We note that under the effect of the QSPA pulses [8] the formation of a bumpy surface was observed on the less refractory and lower-density metal samples, while KH wave formation was observed on heavy metal samples and samples with a high melting point. It is interesting that in the same work [8], under the effect of the QSPA pulses a clearly pronounced wave relief (Fig. 1) and a bumpy relief with bumps turning into jets (Fig. 3) were obtained on the surface of a niobium sample. Currently, it is impossible to explicitly explain these distinctive relief features; however, we can suppose the effect of the following factors. First, it was already noted that the initial surface roughness affects the relief pattern. Second, the transition time for the plasma flow pressure in the QSPA pulses is approximately t0 ≈ 0.1ms [8]. As the pressure increases and the formation of the KH waves is not yet possible, nevertheless, bumps with sizes up to R ≈ (\(\sigma t_{{\text{o}}}^{2}{\text{/}}\rho \))1/3 ≈ 100 microns can be formed, which can prevent the formation of KH waves. As the plasma flow pressure decreases the jets can stop moving, while the formation of the bumpy surface continues; as a result, only the bumpy surface is seen and the jets are no longer visible.
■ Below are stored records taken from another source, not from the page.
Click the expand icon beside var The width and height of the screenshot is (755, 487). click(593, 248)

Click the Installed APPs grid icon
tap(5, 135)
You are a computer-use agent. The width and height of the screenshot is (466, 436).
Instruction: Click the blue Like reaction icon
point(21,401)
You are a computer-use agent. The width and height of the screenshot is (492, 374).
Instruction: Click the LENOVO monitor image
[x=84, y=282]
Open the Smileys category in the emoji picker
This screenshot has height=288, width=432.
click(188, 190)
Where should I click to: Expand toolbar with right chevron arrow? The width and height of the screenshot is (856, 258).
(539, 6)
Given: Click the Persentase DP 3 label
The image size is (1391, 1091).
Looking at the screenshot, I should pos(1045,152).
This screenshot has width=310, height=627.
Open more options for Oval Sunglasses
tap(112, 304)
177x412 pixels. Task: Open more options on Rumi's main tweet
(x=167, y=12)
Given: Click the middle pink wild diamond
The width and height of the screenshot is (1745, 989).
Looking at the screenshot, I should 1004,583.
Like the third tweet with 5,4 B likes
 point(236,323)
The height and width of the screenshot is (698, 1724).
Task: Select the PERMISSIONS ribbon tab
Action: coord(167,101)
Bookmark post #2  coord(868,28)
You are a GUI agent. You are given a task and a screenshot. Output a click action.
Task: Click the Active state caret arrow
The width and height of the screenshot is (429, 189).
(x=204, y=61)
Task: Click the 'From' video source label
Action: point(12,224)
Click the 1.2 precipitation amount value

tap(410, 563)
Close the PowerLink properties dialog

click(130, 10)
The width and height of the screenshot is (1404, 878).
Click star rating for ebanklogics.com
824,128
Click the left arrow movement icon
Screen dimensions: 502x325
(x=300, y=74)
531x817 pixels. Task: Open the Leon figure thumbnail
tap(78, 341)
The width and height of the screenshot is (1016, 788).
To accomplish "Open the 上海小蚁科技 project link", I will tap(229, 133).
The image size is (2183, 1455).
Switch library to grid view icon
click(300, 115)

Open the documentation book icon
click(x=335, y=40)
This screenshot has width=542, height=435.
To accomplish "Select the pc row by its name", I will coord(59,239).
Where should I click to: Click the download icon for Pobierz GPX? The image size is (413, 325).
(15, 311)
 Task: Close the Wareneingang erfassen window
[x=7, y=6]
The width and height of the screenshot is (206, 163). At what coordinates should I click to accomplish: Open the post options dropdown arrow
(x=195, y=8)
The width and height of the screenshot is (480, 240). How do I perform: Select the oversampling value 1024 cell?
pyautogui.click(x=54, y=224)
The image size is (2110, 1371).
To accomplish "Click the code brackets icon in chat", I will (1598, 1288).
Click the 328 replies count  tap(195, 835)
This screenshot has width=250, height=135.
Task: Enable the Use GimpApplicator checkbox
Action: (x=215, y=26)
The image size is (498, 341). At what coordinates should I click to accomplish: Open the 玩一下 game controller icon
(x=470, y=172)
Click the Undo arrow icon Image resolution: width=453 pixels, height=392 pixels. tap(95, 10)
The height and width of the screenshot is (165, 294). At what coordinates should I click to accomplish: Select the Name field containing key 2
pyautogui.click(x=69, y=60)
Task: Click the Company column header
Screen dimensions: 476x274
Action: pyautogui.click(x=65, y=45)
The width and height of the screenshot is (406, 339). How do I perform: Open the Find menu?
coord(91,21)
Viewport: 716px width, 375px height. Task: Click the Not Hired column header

Since there are considerable fluctuations in the plasma flow pressure [8], the variability of the conditions makes it possible to obtain different surface reliefs.

CONCLUSIONS

A mechanism has been proposed for the formation of pulsating bumps of different sizes on the surface of the molten metal. Such bumps are formed under the effect of the plasma flows formed in tokamaks during ELM-events and disruptions. In fact, pulsating bumps are axially symmetric standing waves initiated by the Bernoulli pressure gradient, which forms when the plasma flow moves parallel to the surface. Along with the propagation of Kelvin–Helmholtz waves, a bumpy surface formation was observed in experiments at the QSPA plasma accelerators [8]. At ITER, we expect that a bumpy relief will be formed on the molten regions of the surface, but not KH waves. During ELMs and disruptions in ITER the plasma pressure will be less than that in the QSPA shots so that the region exposed to the plasma flow will displace over the surface and the surface exposed to the plasma pulse will have irregularities. The conditions were found under which the bumps can be blown out by the plasma wind and the jets can occur that flow to the periphery of the region exposed to the plasma, which cause the transport of molten metal over the surface. The mechanism has been described here for the emission of drops from the tops of bump resulting from blowing the tops of bumps by the plasma wind.